═══ Input material

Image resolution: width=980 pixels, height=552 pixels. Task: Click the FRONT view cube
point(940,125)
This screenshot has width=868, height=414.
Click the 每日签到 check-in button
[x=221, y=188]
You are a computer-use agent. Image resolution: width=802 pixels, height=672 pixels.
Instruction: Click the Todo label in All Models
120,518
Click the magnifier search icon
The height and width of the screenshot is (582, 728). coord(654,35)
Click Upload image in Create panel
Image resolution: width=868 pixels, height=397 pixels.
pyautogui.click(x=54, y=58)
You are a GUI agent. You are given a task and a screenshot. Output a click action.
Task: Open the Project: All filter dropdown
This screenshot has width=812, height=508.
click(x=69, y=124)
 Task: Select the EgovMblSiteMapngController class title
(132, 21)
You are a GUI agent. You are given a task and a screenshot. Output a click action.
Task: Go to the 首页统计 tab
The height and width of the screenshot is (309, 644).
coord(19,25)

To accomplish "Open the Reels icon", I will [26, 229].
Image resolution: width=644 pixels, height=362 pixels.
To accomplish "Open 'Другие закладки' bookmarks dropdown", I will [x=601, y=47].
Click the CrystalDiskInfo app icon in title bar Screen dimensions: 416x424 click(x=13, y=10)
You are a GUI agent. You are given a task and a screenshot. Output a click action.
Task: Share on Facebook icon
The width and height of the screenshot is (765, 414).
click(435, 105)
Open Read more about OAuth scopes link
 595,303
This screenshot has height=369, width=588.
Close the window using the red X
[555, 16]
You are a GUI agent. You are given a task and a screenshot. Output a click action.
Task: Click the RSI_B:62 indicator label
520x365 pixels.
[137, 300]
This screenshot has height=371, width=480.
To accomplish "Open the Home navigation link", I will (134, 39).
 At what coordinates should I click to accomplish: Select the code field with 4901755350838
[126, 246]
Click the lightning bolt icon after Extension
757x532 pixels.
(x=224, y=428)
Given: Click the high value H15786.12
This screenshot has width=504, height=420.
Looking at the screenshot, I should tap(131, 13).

══════

:: Your task ::
When the line containing "Open Read more about OAuth scopes link" is found in the records above, restate it and every later line word for word through the last one, and nothing more.

:: Answer section ::
Open Read more about OAuth scopes link
 595,303
This screenshot has height=369, width=588.
Close the window using the red X
[555, 16]
You are a GUI agent. You are given a task and a screenshot. Output a click action.
Task: Click the RSI_B:62 indicator label
520x365 pixels.
[137, 300]
This screenshot has height=371, width=480.
To accomplish "Open the Home navigation link", I will (134, 39).
 At what coordinates should I click to accomplish: Select the code field with 4901755350838
[126, 246]
Click the lightning bolt icon after Extension
757x532 pixels.
(x=224, y=428)
Given: Click the high value H15786.12
This screenshot has width=504, height=420.
Looking at the screenshot, I should tap(131, 13).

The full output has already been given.